Soundtrack: u.a. Joe Cocker („I Put A Spell On You“), Johnny Cash („Danny Boy“), Rolling Stones („Paint It Black“), Nick Cave & The Bad Seeds („God Is In The House“), The House of Love („Who By Fire“)
Es ist ein Duell arm gegen reich, kleiner Mann gegen großen Konzernmanager, das die Autoren Jan Cronauer & Matthias Tuchmann da entworfen haben. Cronauer hat bisher einige Folgen der RTL-Serie „Lasko“ und „Der Kriminalist“ (ZDF) geschrieben, an einer Folge der Netflix-Serie „Dogs of Berlin“ mitgewirkt, Tuchmann hat bis zu seinem frühen Tod 2016 die Bücher zu einigen „Tatort“-Krimis verfasst („Nachtsicht“, Dein Name sei Harbiger“). Die Autoren verzichten geschickt auf Klassenkampf-Parolen früherer Arbeiterfilme. Ihr Protagonist, der geschasste Arbeiter, fordert Verlässlichkeit und Sicherheit ein. Er will von dem Mann, den er gekidnappt hat, nur das, was ihm durch die Entlassung entgeht. Als er die Summe vorrechnet, reagiert sein Gegenüber mit Zynismus. Der Boss korrigiert die zustehende Lohnrechnung und ergänzt sie um die Inflationsrate. Cronauer und Tuchmann wollen keine platten Botschaften aussenden und moralisieren, sie arbeiten mit Humor, Sarkasmus und Überhöhungen – ohne ihre Figuren zu verraten. Ist am Anfang alles im Haus noch in Gut und Böse eingeteilt, so verschwimmen im Verlauf der Geschichte die Grenzen immer mehr.
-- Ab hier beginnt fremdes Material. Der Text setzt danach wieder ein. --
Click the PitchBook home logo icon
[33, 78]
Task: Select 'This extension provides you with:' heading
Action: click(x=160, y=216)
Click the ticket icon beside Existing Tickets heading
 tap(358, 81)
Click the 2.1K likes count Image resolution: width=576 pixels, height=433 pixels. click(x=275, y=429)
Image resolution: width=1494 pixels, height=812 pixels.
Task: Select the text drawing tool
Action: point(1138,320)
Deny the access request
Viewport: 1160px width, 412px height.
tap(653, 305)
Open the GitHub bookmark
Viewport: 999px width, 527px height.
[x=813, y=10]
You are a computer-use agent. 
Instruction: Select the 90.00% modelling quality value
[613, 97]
Foto: Degeto / SRF / David Winkler
„Notstandsrechte“ lautete der Arbeitstitel dieser „Tatort“-Folge. Eigentlich ein treffender Titel. Denn im deutschen Bürgerlichen Gesetz Buch (BGB) gibt es den §228, den Notstandsparagraphen. Er bedeutet, dass man im Falle einer Notsituation – in einem sogenannten „Defensiven Notstand“ zur Beseitigung einer Gefahr quasi berechtigt ist, die Gefahr durch Beschädigung einer fremden Sache zu beseitigen, wenn es keinen anderen Ausweg gibt. Und in so einer Situation sieht sich der entlassene Liebknecht (ob der Name als Anspielung auf den ehemaligen Sozialisten und Sprecher der revolutionären Linken, Karl Liebknecht, gewählt wurde?). Es geht um ungleich verteilte Chancen. Hier die Superreichen („Es kann nicht jeder mit Privilegien geboren werden, sonst wären es ja keine mehr“), da die auf der Strecke Gebliebenen. Hier die Macht, da die Ohnmacht. Und das führt zu der Geißelnahme, dem einzigen Weg, den dieser verzweifelte Liebknecht sieht.
Regisseur Andreas Senn setzt in seinem sechsten „Tatort“ (übrigens der erste in der Schweiz, dem Land, in dem er geboren wurde) die beiden Welten klug in Szene. Hier die arrogante Elite mitsamt verwöhnten Richkids, da der chancenlos ausgelieferte Arbeitnehmer. Die zunehmende Eskalation dieses Aufeinanderprallens verschiedener Welten hat Senn in Form eines atmosphärisch dichten Kammerspiels inszeniert. Die Lage wandelt sich stetig. Irgendwann rennt Seemater mit einem Maschinengewehr durch sein Haus und macht Jagd auf den Geiselnehmer. Autor Matthias Tuchmann hat mit dieser Szene eine – wie Andreas Senn es formuliert – „Schweizer Eigenheit“ verarbeitet, denn laut Senn steht in vielen Schweizer Wohnungen und Häusern ein Maschinengewehr im Schrank. Am Ende gibt es keine Sieger, nur noch Verlierer. Mit Misel Maticevic als Liebknecht und Roland Koch als Seematter hat Senn zwei exzellente Schauspieler, die keine großen Gesten brauchen, ihr Spiel ist reduziert, präzise, prägnant. Das gilt auch für Katharina von Bock als Seematters berechnende Ehefrau.